Un antropólogo es un trabajador inocuo, en el oficio tiene como uno de sus principios éticos, interferir lo menos posible en lo que observa. Se dice de él que tiene un deseo irrefrenable de vivir entre el único pueblo de este planeta que se considera depositario de un secreto de gran trascendencia para el resto de la raza humana. Por esto estoy en Jerez de la Frontera.
Algunos alumnos de antropología, en su desarrollo de la tesis de fin de carrera, me piden asesoramiento. Los más irresponsables quieren poner en riesgo sus vidas y desplazarse a Jerez para realizar trabajo de campo, algo que inmediatamente trato de disuadir mandándoles a desempeñar su labor de investigación a alguna aldea lejana de Galicia y estudiar la “retranca” gallega, o a Extremadura a desentrañar los escurridizos secretos de las trepanaciones en la antigüedad. En Jerez dedicarían la mayor parte de su tiempo a descifrar su habla con el traductor de Google y la piedra roseta egipcia en mano, más esclarecer su arte despampanante de ironía.

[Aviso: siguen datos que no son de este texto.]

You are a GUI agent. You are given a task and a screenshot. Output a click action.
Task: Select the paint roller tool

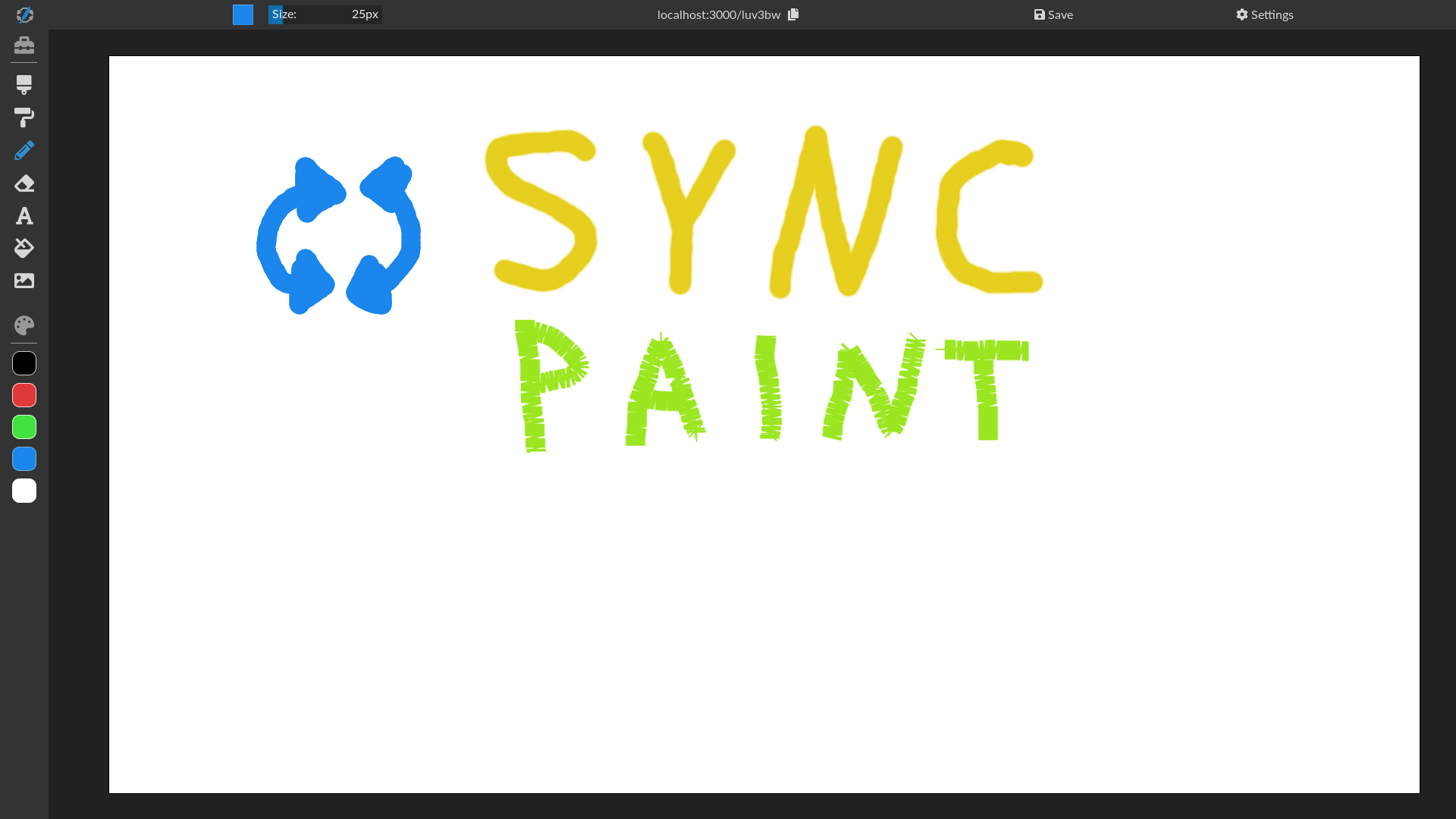click(24, 118)
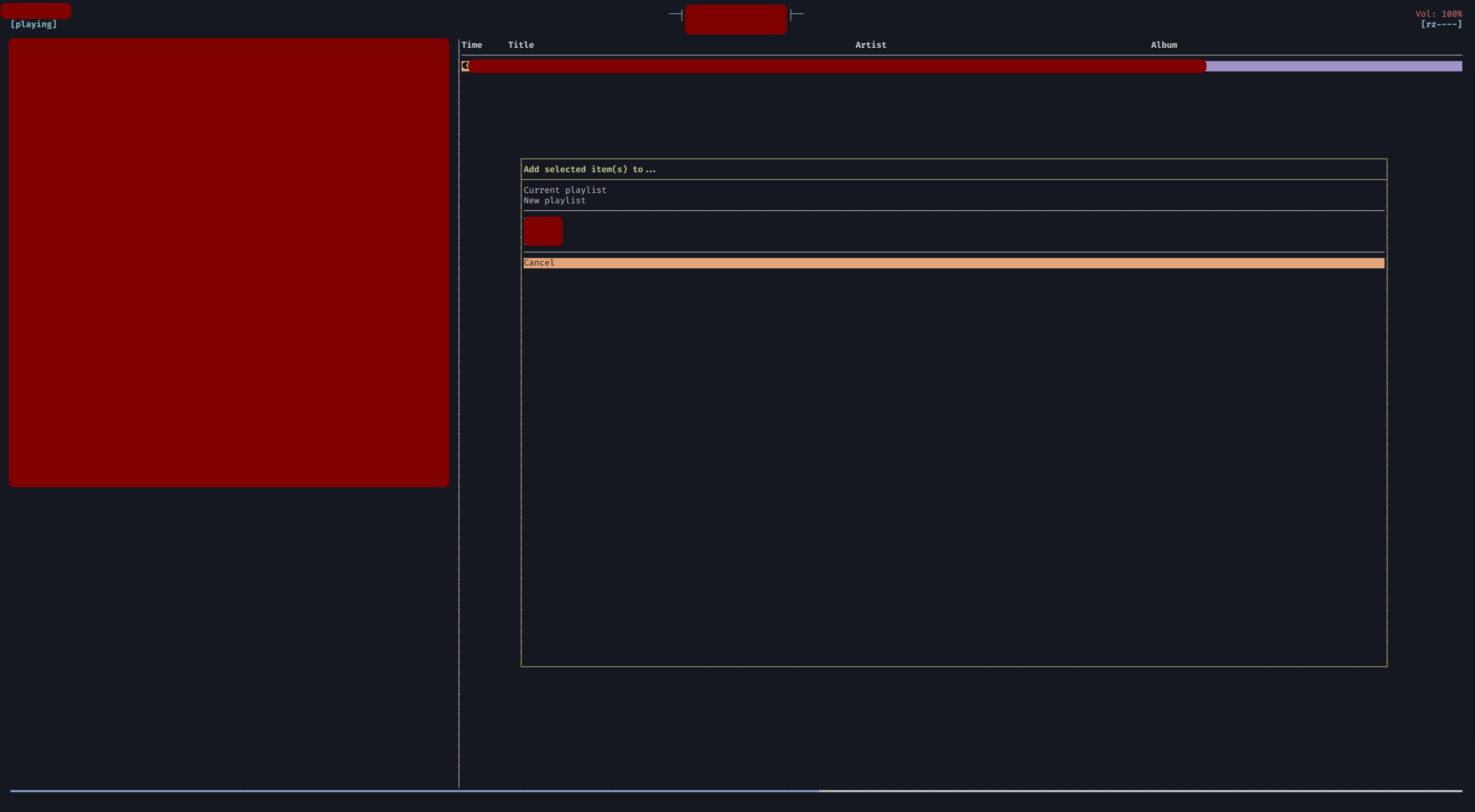Seek to unplayed part of progress bar
The width and height of the screenshot is (1475, 812).
(x=1141, y=791)
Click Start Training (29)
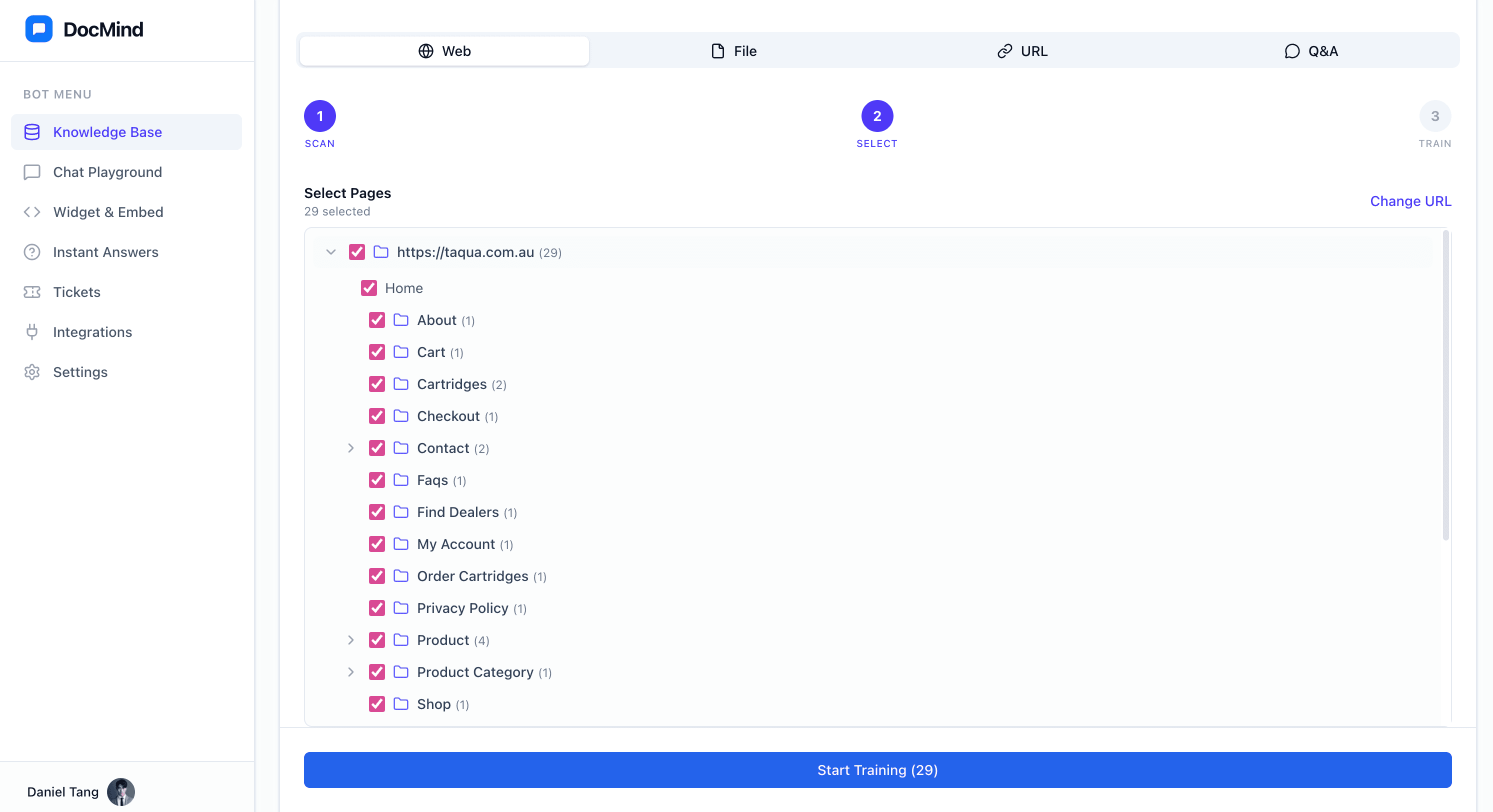 [877, 770]
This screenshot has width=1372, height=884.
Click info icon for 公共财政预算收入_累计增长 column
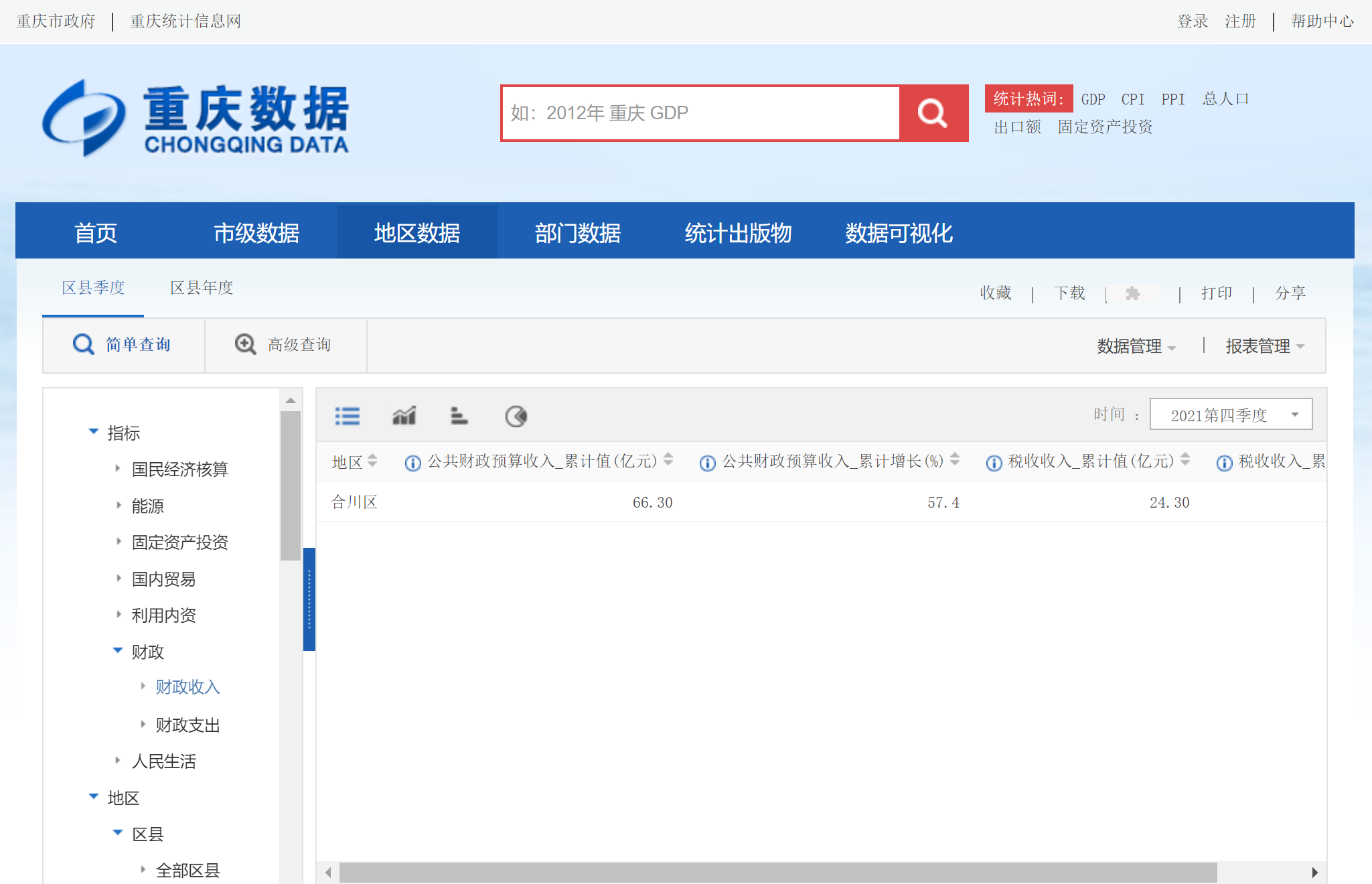707,463
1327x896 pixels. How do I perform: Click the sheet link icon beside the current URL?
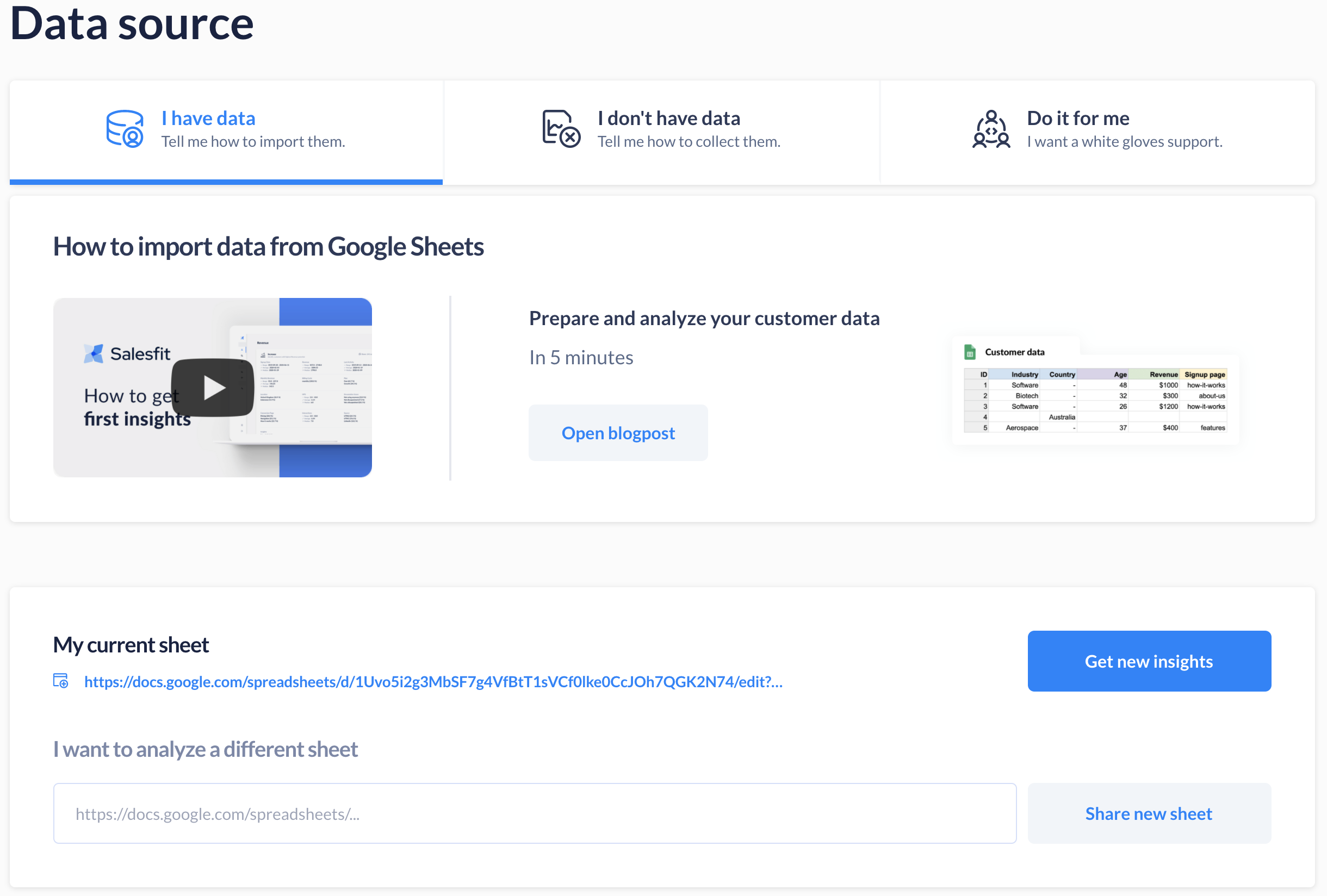click(x=60, y=681)
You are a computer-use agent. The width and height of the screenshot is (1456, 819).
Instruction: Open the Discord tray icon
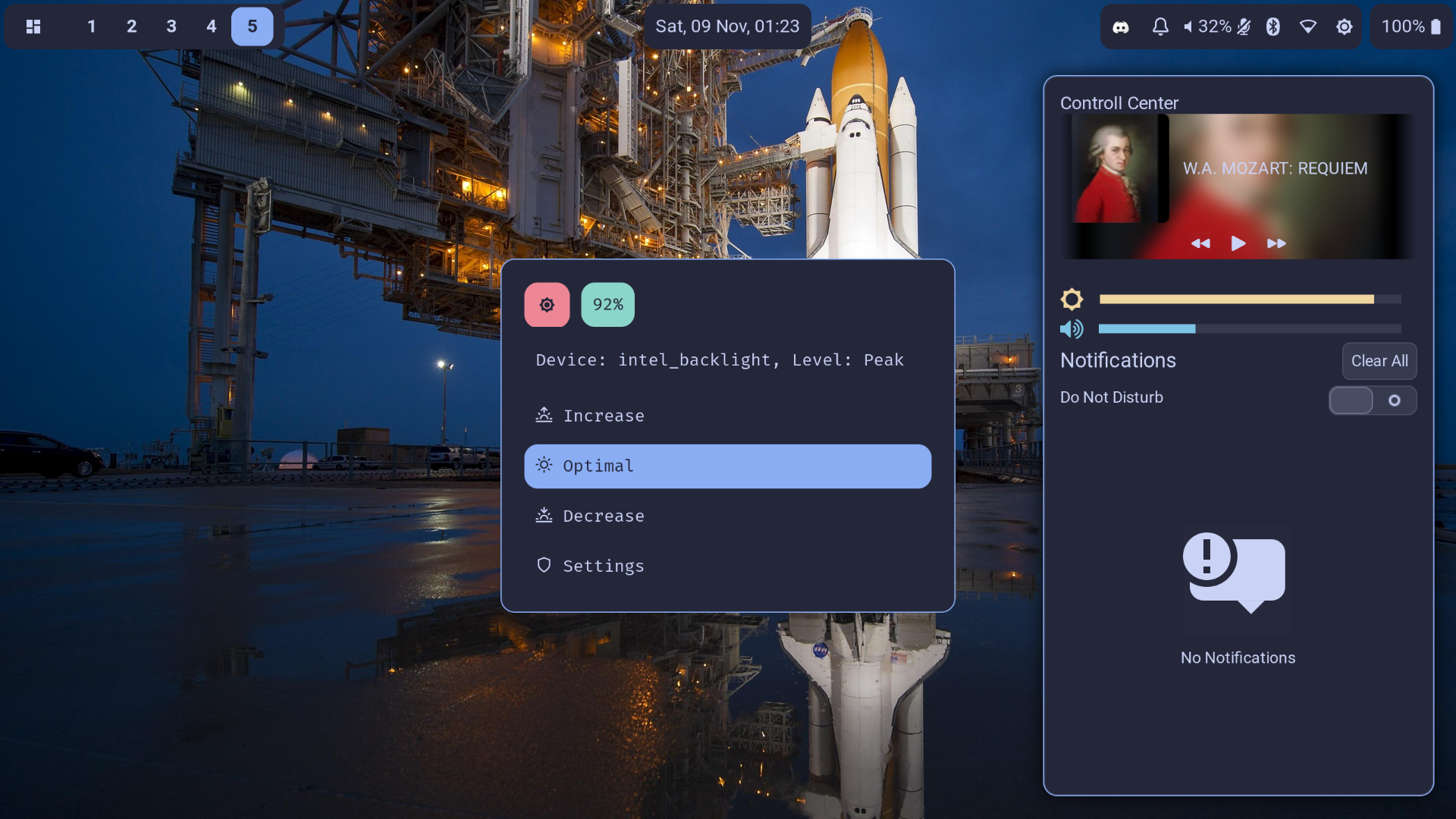pyautogui.click(x=1120, y=27)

No exagero, bajo a desayunar, y comparto mesa con un par de amigas «millennials» (nacidos en 1980-1999), a las que les comento que he estado en los Claustros de Santo Domingo escuchando a sesudos investigadores sobre el origen de Jerez, sin ponerse ellos de acuerdo, quedando claro que estuvo poblado en el IV milenio a. C. y que después se esfumó para aparecer en época almohade. Cabe preguntarse en dónde permaneció todo este tiempo. ¡Un misterio!
Mi amiga «millennials» dice: “Eduardo, parece mentira que todavía no te hayas enterado que el origen de Jerez es extraterrestre, de los reptiles Anunnakis que llegaron por aquí”. Su compañera que estaba atiborrándose con una tostada de manteca y chicharrones agrega: “De eso doy testimonio, en mi trabajo en el ambulatorio hay más de una lagarta”
¿Será verdad lo de Jerez extraterrestre?